Fools that they were, now as a consequence of this psychologic neglect (148. We are already faced with the possibility of having to make profound changes in the social system to convince the workingman effectually that his interests and ours in this war are one.
Quite right, very small would be the concessions needed, and right again that now there is a possibility of serious consequences from this lack of foresight! What these small things were Trotter does not fail to tell us. He advises to spread the idea of equality (151. but he hastens to add, not material equality between the defunct nobility and other Parasites of England and the workers. He admits it is difficult to persuade a man with thirty shillings a week that he has as much to lose by the loss of national independence as a man with thirty thousand a year (151. But he joyously tells us. It seems certain that it would still be possible to attain a very fair approximation to a real moral equality without any necessary disturbance of the extreme degree of material inequality which our elaborate class segregation has imposed upon us.

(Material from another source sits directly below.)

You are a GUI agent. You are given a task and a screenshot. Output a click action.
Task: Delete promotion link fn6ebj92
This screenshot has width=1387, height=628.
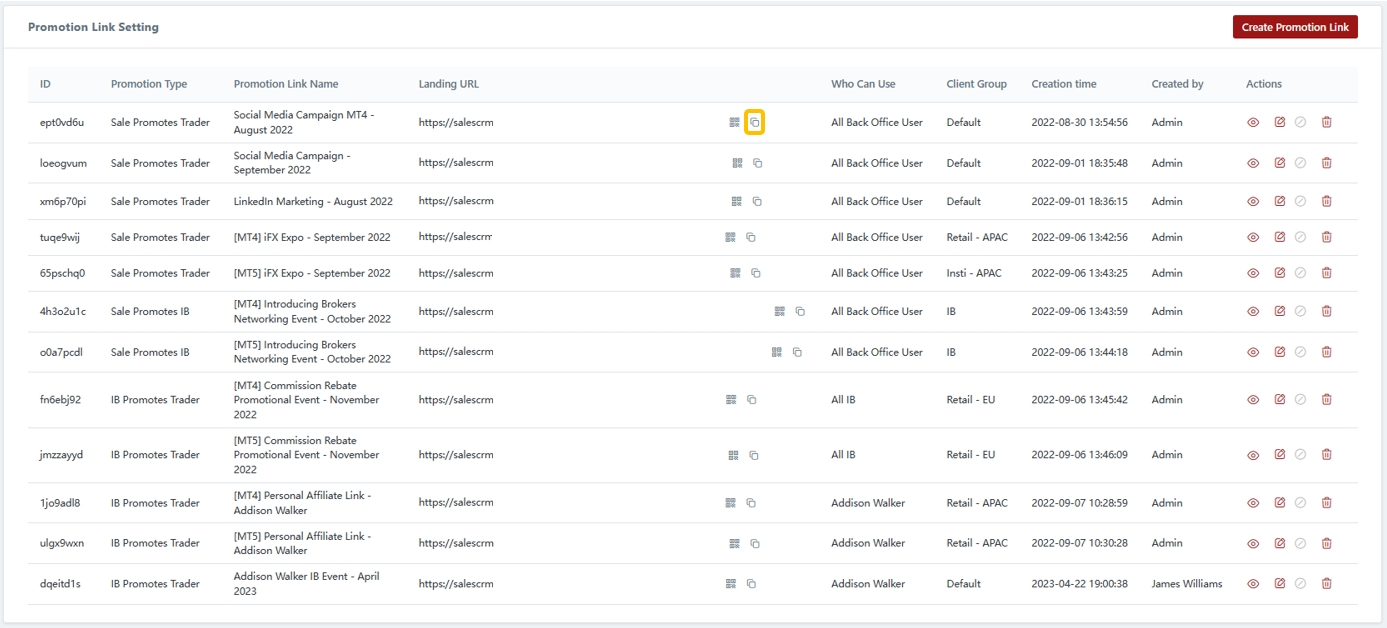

Trotter admits something that is hopeful. He tells us (197) that the individual is gregarious by instinct. But the specific kind of gregariousness, whether lupine or defensive or socialized, is not inherited. That is a matter of social choice.
Exactly. That type is foisted on the inherently social masses It is against the Parasites who did the foisting, that we must turn the cannon still hot from the slaughter of innocents, not against the wicked impulses within the breasts of the masses. And we must do this internationally, Mr. Trotter.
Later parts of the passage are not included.